LYOPHILIZATION – Making Formulations More Efficient Using the Freeze-Dry Microscopy Pre-Lyophilization Method
In the development of parenteral drugs, lyophilization, or freeze-drying, is a crucial process technology. Pharmaceutical manufacturers have traditionally found lyophilization to be a costly, complex, facility-intensive operation, even though it is a straightforward process at the lab level.
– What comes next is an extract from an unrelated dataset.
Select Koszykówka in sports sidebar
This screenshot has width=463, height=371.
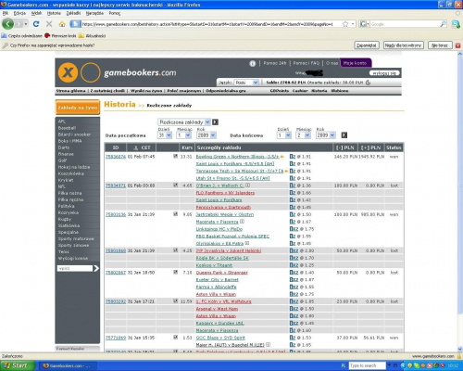pos(71,173)
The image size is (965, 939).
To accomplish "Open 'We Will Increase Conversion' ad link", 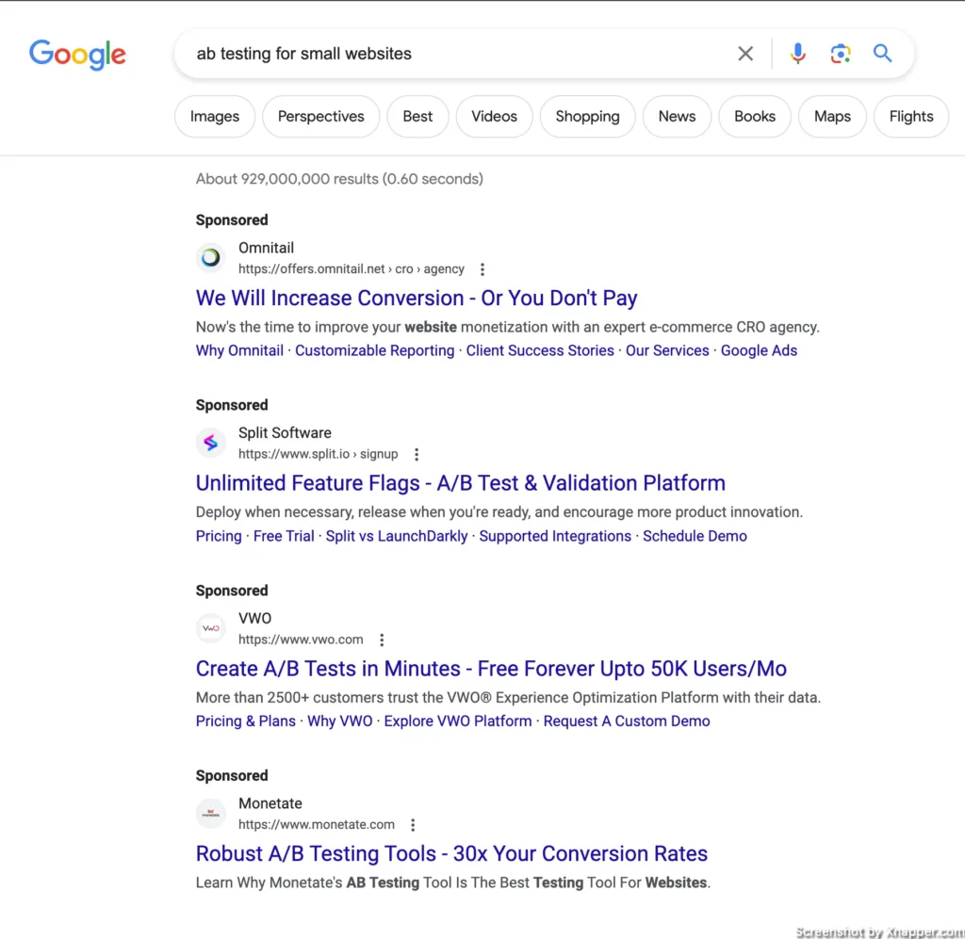I will tap(417, 299).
The market for lyophilized products is expected to grow significantly in the coming years. The flood of protein-based therapeutics and other injectable products being pushed through the drug development pipeline has contributed to the need for leaner, more efficient freezedrying methods. Without lyophilization, 60% of biotherapeutics, including recombinant proteins, plasma, vaccines, and antibodies, could not be commercially available. So, what kind of NMEs can be freeze-dried? See the following list:
- Non-biologicals (small molecules)
- Non-living biologicals such as:
Pharmaceutical formulators use freeze-drying to extend the shelf -life of their drugs, as many of these products have less than 2 years of shelf-life before they expire. One key step is to determine the right conditions for the freeze-drying process. Usually, formulators use largescale machines, which can make freeze-drying the most expensive and timeconsuming step in the parenteral manufacturing process.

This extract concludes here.